Electroneuromyography and Neuromuscular Diseases Unit, Hôpital Pierre Wertheimer, Hospices Civils de Lyon, Bron, France.
Electroneuromyography and Neuromuscular Diseases Unit, Hôpital Pierre Wertheimer, Hospices Civils de Lyon, Bron, France; Institut NeuroMyoGène, Université Lyon1 - CNRS UMR 5310 - INSERM U1217, Lyon, France.
Neurophysiol Clin. 2022 Oct;52(5):398-403. doi: 10.1016/j.neucli.2022.09.004. Epub 2022 Oct 7.

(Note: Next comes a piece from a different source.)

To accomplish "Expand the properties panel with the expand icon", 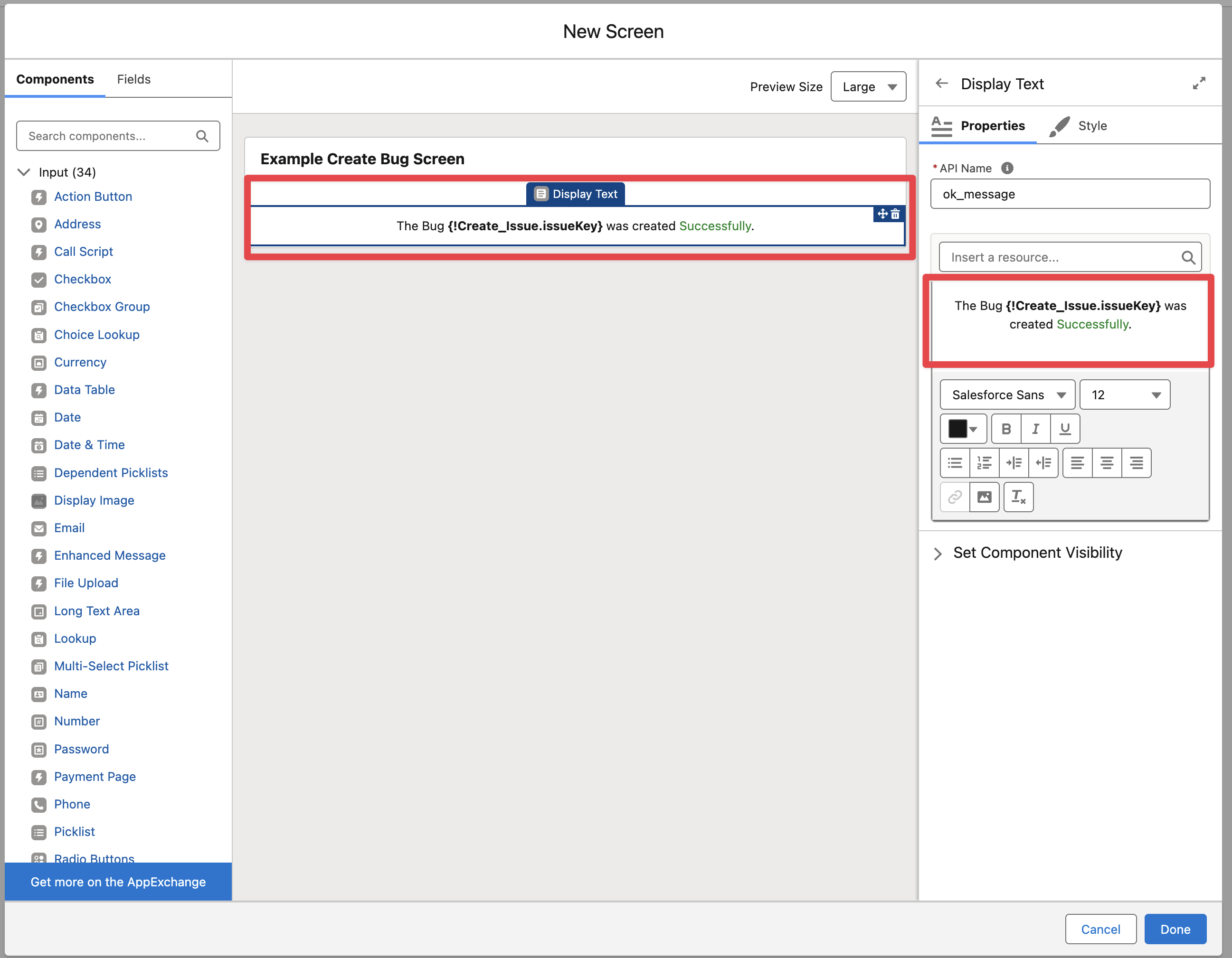I will (x=1199, y=84).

We report the case of a 19-year-old patient with an acute-onset non-traumatic coma. Brain MRI scan was normal, CSF showed mild pleocytosis and moderately elevated protein, and continuous EEG-monitoring was compatible with spindle-coma. Cortical somatosensory evoked potentials (SSEPs) and middle-latency auditory evoked potentials (MLAEPs) were bilaterally absent, and brainstem auditory evoked potentials suggested a brainstem dysfunction. Serum anti-GQ1b and anti-GT1a IgG antibodies positivity suggested Bickerstaff's brainstem encephalitis (BBE). The clinical and functional outcomes were favorable and normal cortical SSEPs/MLAEPs reappeared in a few weeks. Based on this report, in cases of unexplained MRI-negative coma with neurophysiological evidence of brainstem dysfunction, BBE should be eliminated before considering withdrawal of life-sustaining therapy (WLST).

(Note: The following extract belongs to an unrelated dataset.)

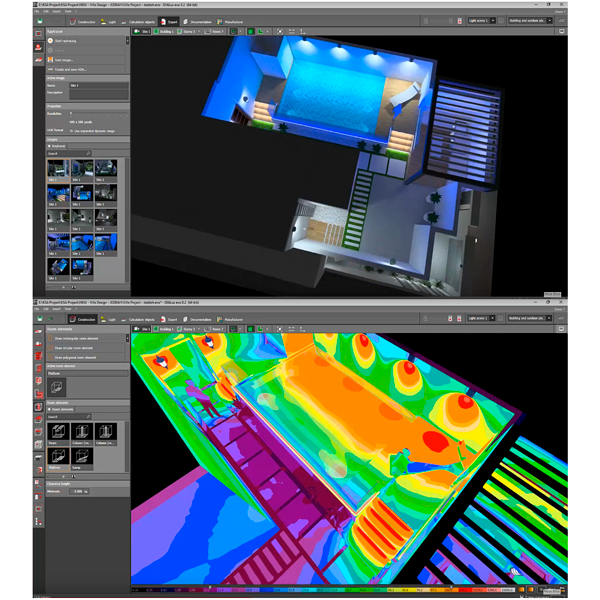Select the Room elements radio option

我们报告了一例 19 岁患者突发非外伤性昏迷。脑 MRI 扫描正常,CSF 显示轻度白细胞增多和中度升高的蛋白,连续 EEG 监测与纺锤昏迷相符。皮质体感诱发电位(SSEP)和中潜伏期听觉诱发电位(MLAEP)双侧缺失,脑干听觉诱发电位提示脑干功能障碍。血清抗 GQ1b 和抗 GT1a IgG 抗体阳性提示 Bickerstaff 脑干脑炎(BBE)。临床和功能结局良好,数周后正常皮质 SSEP/MLAEP 再次出现。基于此报告,对于原因不明的 MRI 阴性昏迷且神经生理学证据提示脑干功能障碍的病例,在考虑停止生命支持治疗(WLST)之前,应排除 BBE。